-
Notifications
You must be signed in to change notification settings - Fork 696
Description
Description
When sending data to kafka using an async, idempotent producer, we often see delivery report channel receive errors only showing:
"Local: Fatal error"
Our delivery report logging looks like:
func (p *KafkaProducer) Run(doneChan chan bool) {
defer close(doneChan)
// Delivery report handler for produced messages
go func() {
for e := range p.Producer.Events() {
switch ev := e.(type) {
case *kafka.Message:
msg := ev
if msg.TopicPartition.Error != nil {
log.WithError(msg.TopicPartition.Error).Error("Data delivery to kafka failed")
} /*else {
log.Infof("Data delivered successfully to (%s) [%d]. Offset %v\n",
*msg.TopicPartition.Topic, msg.TopicPartition.Partition, msg.TopicPartition.Offset)
}*/
default:
log.WithFields(log.Fields{
"event": ev,
}).Info("Ignore event")
}
}
}()
}
I did a little digging and this is just a generic error that the underlying librdkafka gives: https://docs.confluent.io/5.5.1/clients/librdkafka/rdkafka_8h.html#a44c976534da6f3877cc514826c71607c.

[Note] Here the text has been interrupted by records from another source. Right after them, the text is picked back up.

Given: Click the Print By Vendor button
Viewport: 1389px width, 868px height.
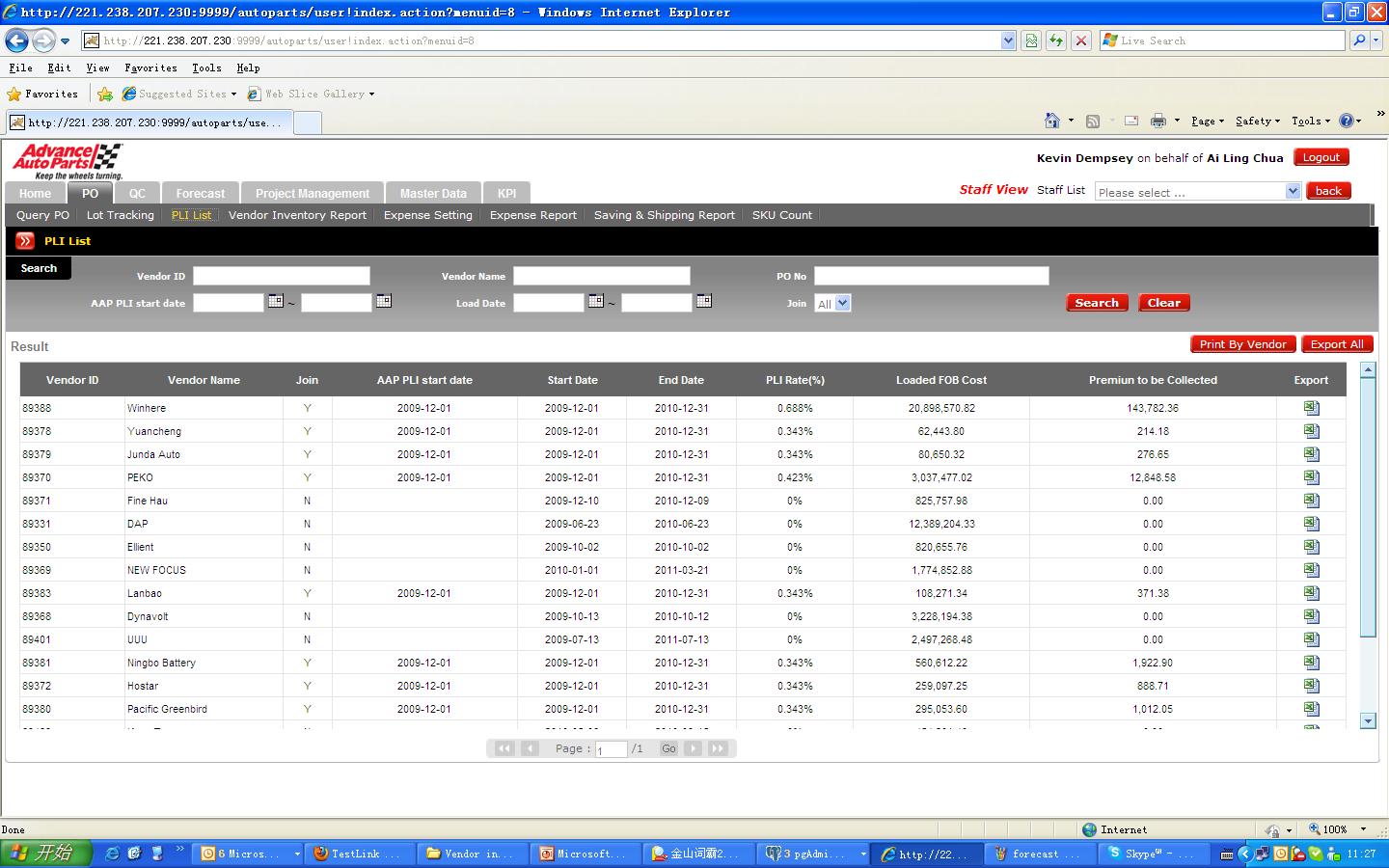Looking at the screenshot, I should point(1242,344).
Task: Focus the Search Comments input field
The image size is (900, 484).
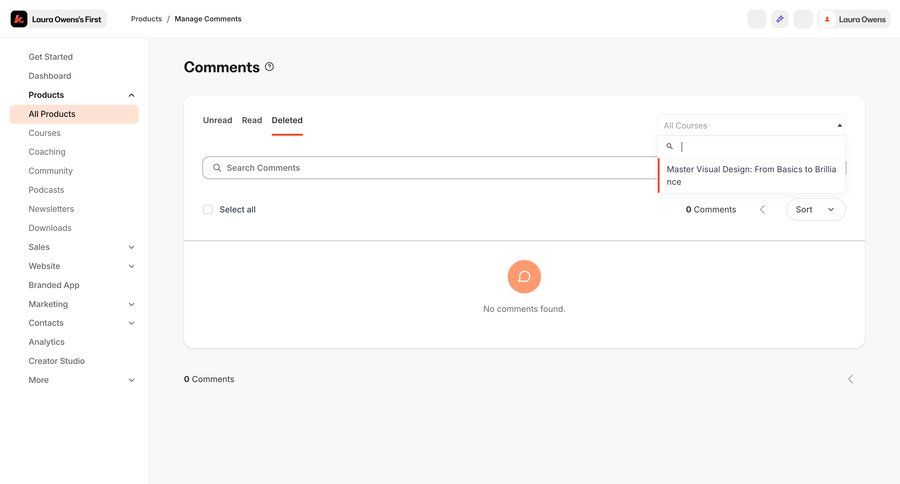Action: click(x=430, y=168)
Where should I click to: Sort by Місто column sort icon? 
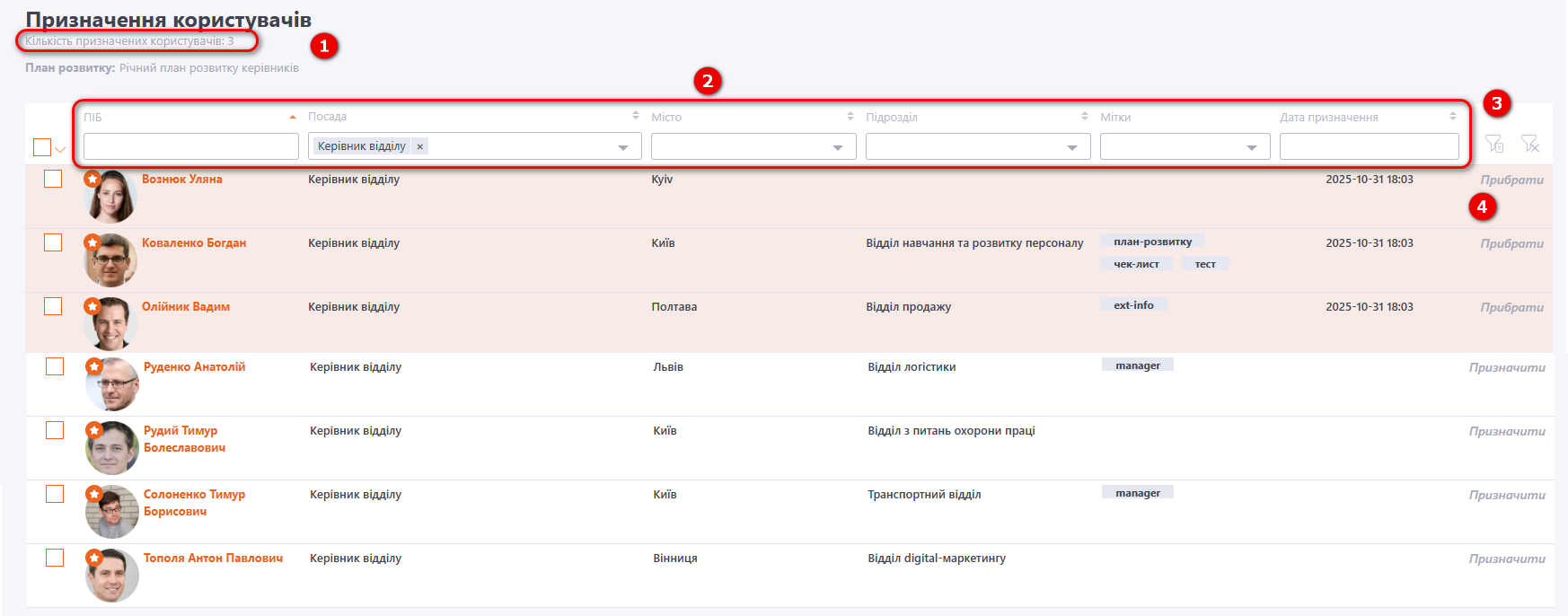850,116

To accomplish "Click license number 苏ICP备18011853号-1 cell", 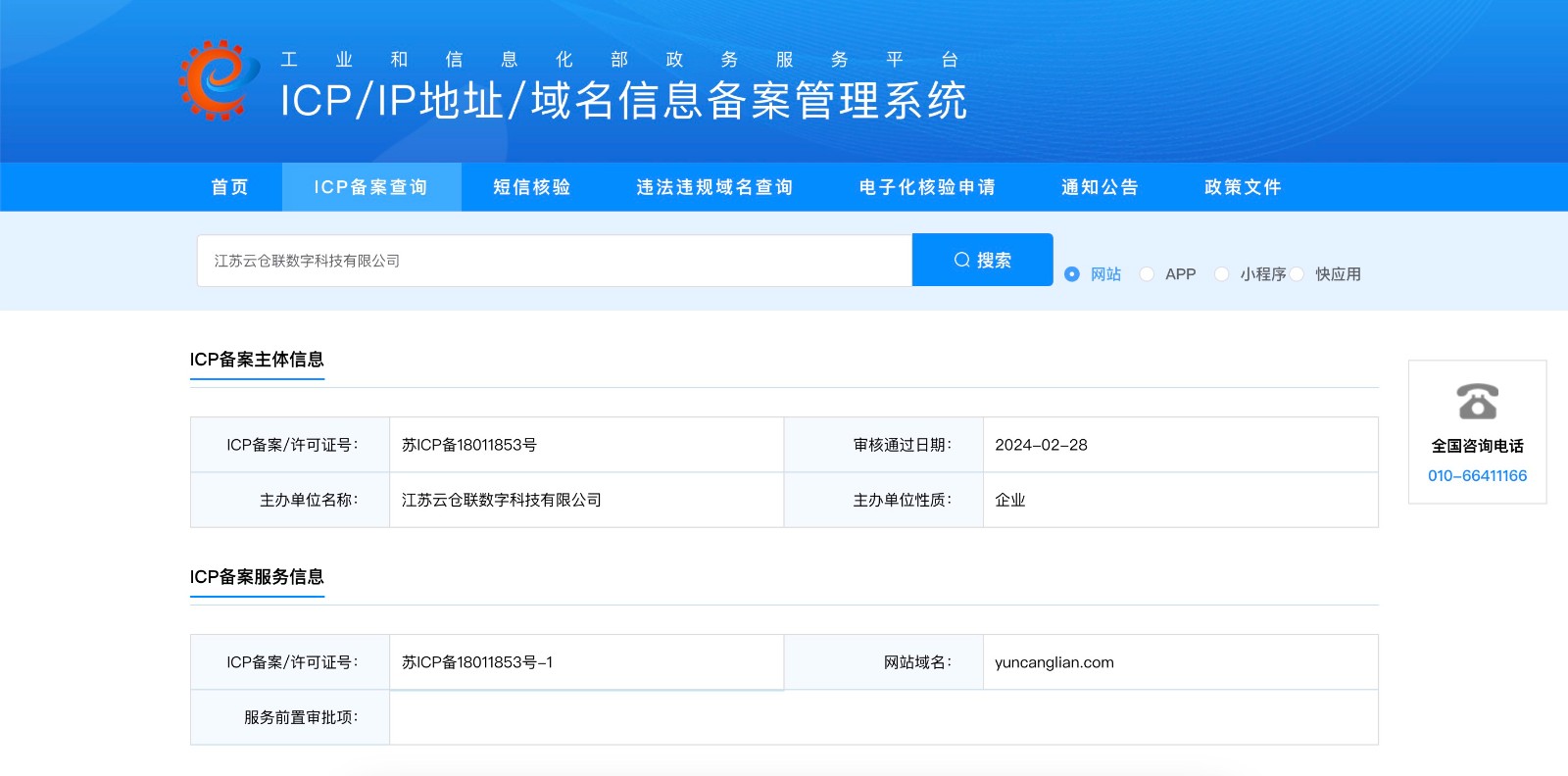I will pyautogui.click(x=477, y=662).
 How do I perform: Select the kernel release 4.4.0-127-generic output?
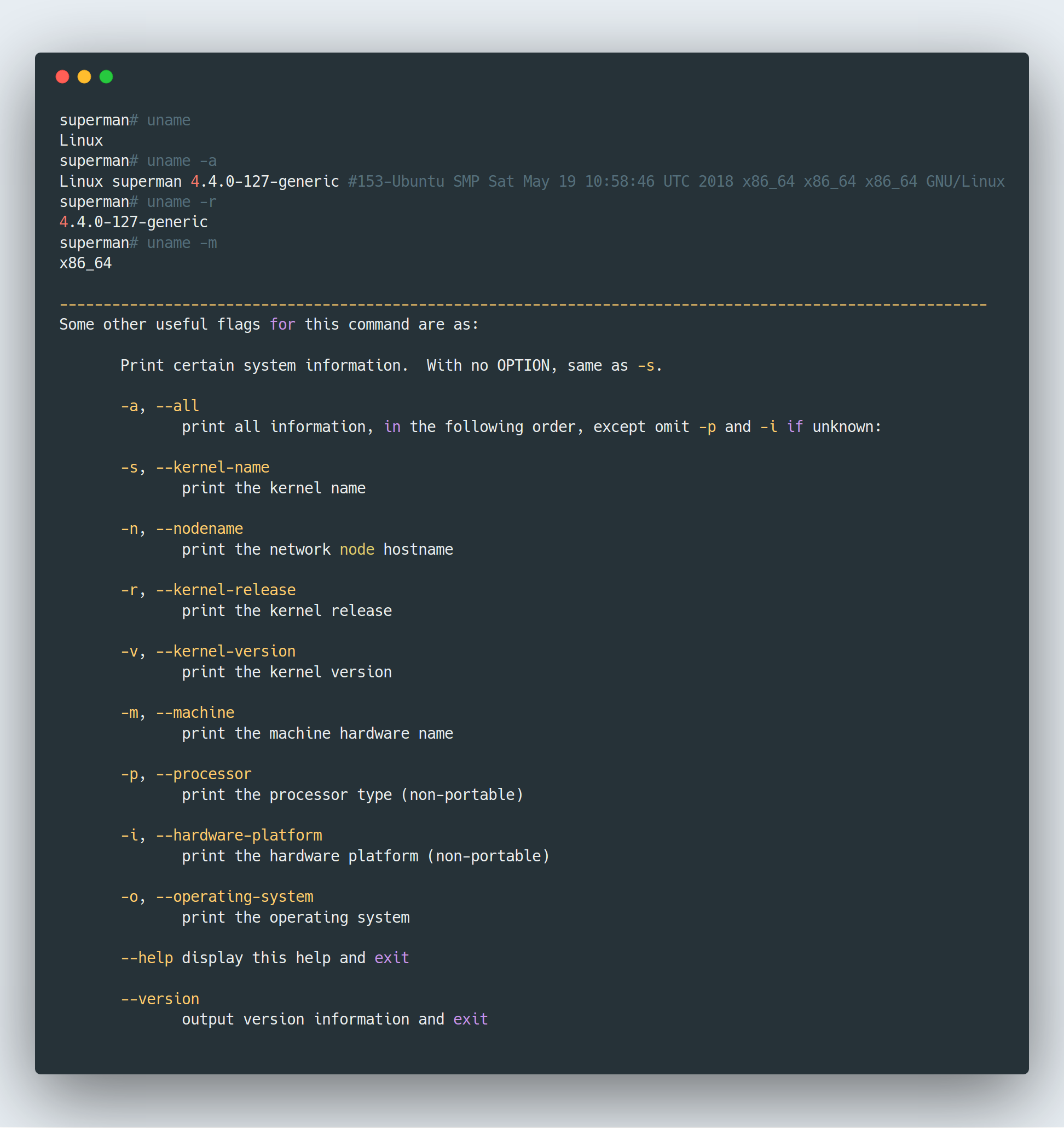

But it's not clear on what that exactly means:
| RD_KAFKA_RESP_ERR__FATAL | Fatal error: see rd_kafka_fatal_error() |
|---|
Has anyone seen this specific error before and perhaps any helpful information? In the meantime, I've added debug attribute to the ConfigMap to see if we can spot the issue but it hasn't started happening again yet.
I do not see anything in the Broker logs at an INFO level that but I may be looking for the wrong thing.
See comment: #830 (comment) on why this is happening to us
How to reproduce
For us, this seems to happen over time, we do put a large volume of messages in but I'm sure others do more. It doesn't seem to happen at first but gradually ends up in that state at times. Unsure at the moment on how to exactly trigger this error.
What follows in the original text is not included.